Die zeitweise Abschaltung von Zylindern in Benzinmotoren ist nach Überzeugung des Automobiltechnikers Prof. Fritz Indra die derzeit attraktivste Methode zum Sprit-Sparen.

HB FRANKFURT. Sie sei verhältnismäßig preisgünstig, mit wenig technischem Aufwand zu erreichen und habe keinen Einfluss auf die Standfestigkeit der Motoren, sagte der österreichische Hochschullehrer in einem Gespräch mit dpa.

"Die Zylinderabschaltung ist eine der wenigen Technologien, die sich rechnet." In den USA und Japan habe sie sich bereits durchgesetzt, in Deutschland hätten die Autohersteller bisher lieber die Verbrauchsvorteile des Dieselmotors genutzt.
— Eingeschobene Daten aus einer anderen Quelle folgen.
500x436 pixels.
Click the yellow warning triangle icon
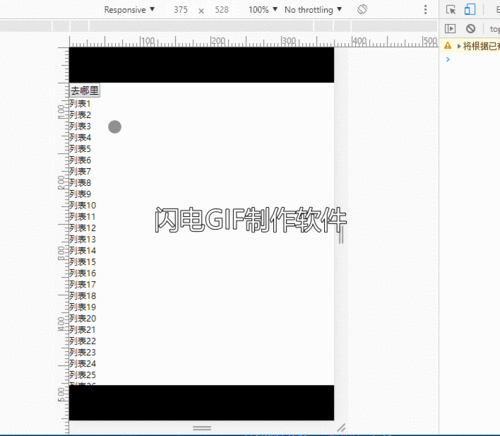[x=447, y=46]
Mit der Verschärfung der Abgasvorschriften werde der Diesel jedoch einen großen Teil seiner Vorzüge verlieren.

Die Zylinderabschaltung sei auch sehr gut mit der Hybridtechnik zu kombinieren, bei der ein Verbrennungsmotor und ein Elektromotor zusammenarbeiten. "Zudem ist die Kombination mit der Benzin- Direkteinspritzung und den Abgasturboladern vielversprechend", sagt Indra.

Um Kraftstoff zu sparen werden ein oder mehrere Zylinder dann im Motor stillgelegt, wenn nicht die volle Leistung nötig ist - beispielsweise im Stadtverkehr. Die Techniker stoppen dafür die Kraftstoffzufuhr und verändern die Steuerung der Ventile.

In den USA sind nach Angaben von Indra bereits Modelle von Daimler-Chrysler und General Motors in großen Stückzahlen auf dem Markt. In Japan produziert Honda mehrere Modelle mit Zylinderabschaltung.